A total of nine players were offered qualifying salaries across baseball and none accepted. Of those nine -- Josh Hamilton, David Ortiz, Michael Bourn, Kyle Lohse, Adam LaRoche, B.J. Upton, Hiroki Kuroda, Rafael Soriano and Nick Swisher -- four are still on the market. Two of the nine -- Ortiz and Kuroda -- re-signed with their previous teams, while Hamilton and Upton cost the Angels and Braves the No. 22 and No. 28 picks, respectively. The Indians didn't have to give up their No. 5 pick for signing Swisher because as a top-10 pick, it was protected. That leaves LaRoche, Soriano, Lohse and Bourn.

One of those four, Lohse, says the new system is working against him.

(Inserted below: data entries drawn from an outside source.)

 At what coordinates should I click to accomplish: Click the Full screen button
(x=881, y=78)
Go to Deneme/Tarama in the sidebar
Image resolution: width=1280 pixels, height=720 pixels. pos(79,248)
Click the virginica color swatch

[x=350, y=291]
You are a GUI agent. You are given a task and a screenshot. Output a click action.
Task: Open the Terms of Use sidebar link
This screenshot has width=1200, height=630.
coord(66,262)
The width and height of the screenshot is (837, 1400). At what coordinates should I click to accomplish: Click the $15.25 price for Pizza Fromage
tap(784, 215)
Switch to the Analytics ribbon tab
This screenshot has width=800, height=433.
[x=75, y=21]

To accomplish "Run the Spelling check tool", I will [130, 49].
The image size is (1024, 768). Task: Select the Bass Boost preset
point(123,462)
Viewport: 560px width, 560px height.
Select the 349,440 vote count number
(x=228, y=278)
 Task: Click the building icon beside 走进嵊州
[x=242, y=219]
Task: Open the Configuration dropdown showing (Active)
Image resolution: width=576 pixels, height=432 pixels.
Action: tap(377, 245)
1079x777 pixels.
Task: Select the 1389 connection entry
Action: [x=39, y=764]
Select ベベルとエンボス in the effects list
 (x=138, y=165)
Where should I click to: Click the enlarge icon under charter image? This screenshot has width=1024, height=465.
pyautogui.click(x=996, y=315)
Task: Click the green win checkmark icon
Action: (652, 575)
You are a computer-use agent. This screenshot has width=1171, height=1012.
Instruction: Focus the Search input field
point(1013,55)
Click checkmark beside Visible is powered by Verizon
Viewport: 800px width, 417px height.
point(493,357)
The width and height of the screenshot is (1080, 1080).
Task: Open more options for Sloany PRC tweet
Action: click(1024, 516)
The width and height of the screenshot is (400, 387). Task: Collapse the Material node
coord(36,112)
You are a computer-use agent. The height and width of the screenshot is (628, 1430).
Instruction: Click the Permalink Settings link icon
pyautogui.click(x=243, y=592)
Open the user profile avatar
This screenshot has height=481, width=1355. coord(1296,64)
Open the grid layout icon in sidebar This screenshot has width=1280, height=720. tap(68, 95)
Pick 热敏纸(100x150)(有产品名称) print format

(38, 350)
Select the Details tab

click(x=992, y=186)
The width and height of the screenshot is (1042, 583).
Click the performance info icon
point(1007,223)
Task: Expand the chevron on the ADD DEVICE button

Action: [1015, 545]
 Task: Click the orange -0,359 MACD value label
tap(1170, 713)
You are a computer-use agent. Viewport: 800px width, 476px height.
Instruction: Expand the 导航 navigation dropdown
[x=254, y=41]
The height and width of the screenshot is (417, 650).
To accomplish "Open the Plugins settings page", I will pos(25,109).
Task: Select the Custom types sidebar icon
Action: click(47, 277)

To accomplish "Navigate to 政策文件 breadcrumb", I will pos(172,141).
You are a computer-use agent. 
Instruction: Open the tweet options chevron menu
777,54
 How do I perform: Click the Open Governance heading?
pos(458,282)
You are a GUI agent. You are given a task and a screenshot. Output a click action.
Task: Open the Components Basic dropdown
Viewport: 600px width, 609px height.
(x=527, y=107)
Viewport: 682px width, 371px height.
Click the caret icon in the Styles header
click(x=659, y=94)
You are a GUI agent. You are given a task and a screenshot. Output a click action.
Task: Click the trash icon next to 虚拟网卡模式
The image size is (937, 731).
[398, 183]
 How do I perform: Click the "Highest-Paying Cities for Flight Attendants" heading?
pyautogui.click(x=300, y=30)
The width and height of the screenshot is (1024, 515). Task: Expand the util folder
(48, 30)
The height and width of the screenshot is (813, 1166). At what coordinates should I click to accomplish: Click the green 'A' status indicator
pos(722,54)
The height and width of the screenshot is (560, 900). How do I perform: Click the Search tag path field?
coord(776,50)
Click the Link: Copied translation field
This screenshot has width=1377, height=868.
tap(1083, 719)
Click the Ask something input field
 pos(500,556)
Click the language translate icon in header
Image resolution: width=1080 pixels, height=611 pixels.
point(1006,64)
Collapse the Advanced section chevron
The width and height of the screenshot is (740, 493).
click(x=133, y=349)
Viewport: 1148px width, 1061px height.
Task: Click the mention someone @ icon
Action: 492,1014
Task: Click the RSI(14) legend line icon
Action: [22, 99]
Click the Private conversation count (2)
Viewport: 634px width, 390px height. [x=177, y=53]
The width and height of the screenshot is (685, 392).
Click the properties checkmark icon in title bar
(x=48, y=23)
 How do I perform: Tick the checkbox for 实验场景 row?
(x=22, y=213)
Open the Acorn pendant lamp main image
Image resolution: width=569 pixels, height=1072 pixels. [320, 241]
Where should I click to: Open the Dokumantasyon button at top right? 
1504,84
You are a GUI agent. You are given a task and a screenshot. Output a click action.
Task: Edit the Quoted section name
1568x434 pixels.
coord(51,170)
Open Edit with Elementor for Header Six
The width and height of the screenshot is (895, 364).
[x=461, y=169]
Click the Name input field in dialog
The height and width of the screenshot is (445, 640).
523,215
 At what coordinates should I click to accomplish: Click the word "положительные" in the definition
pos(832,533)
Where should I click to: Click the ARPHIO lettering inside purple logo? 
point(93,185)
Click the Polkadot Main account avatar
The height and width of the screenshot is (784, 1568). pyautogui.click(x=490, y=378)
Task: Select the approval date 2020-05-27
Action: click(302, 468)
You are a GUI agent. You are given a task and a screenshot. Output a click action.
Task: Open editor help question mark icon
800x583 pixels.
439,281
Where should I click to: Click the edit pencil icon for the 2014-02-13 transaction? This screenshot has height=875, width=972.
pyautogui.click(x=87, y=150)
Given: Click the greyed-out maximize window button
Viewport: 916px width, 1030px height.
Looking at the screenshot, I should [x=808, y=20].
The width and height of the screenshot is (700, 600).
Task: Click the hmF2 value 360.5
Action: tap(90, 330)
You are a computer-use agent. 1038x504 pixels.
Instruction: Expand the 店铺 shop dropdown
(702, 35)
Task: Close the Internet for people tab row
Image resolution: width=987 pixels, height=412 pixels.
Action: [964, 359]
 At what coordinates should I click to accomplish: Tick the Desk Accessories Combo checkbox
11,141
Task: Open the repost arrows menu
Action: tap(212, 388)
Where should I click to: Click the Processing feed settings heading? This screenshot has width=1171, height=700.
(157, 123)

Speaking with the ITD Morning After show on St. Louis' KFNS-AM, Lohse said it's been quieter than he expected.

"Obviously, it's been a little slow, a little slower than anticipated," Lohse said. "I think the whole first-round draft pick thing is slowing things down. It's going to eventually work itself out -- it's not like I'm not going to be out of baseball. Something will happen here down the road."

First off, it's refreshing to hear Lohse talk about his "struggles" being not so bad. But it's still possibly costing him money. He also makes a good point that while signing him will cost a team a draft pick, other pitchers who were traded during the season do not come with that cost.

"It's not exactly an open, free market when you attach such things on a guy like myself, but yet a guy like a Zack Greinke or Anibal Sanchez got a get-out-of-jail-free card because they got traded midseason, so the rules don't pertain to them," Lohse said. "I'm obviously a little biased, but the rules could use some tweaking."

Lohse also pointed out that another interesting thing about the new compensation system is that not only do teams want the pick, they also want the money that goes into their signing pool for having the extra pick. Derrick Goold of the St. Louis Post-Dispatch wrote about that on Wednesday, and it's interesting reading.

As for where he might end up, Lohse said he doesn't think the Cardinals are interested (noting he hasn't spoken to general manager John Mozeliak in "three or four months"), and he also doesn't see himself ending up near his Arizona home. In the end, he notes, it could be worse.

"There are different expectations I had that might not come through, but bottom line is I'm lucky to be in the situation that I'm in and paid a lot to do it," Lohse said. "It could be a lot worse, I'm not too worried about my expectations early in the offseason not being met."

Of the four free agents who will cost a team a draft pick, three have the same agent -- Scott Boras. Of those four players, only LaRoche is not a Boras client. Boras is notorious for keeping his clients on the market longer than others, earning him the nickname "Mr. January."

Boras is also known for his ability to find loopholes in the system to get his clients more money. One of the ways this could happen, Yahoo! Sports' Jeff Passan writes, is sign-and-trade deals. It's an interesting thought, and we'll see how it shakes out. But as Lohse says, all four will be OK in the long run.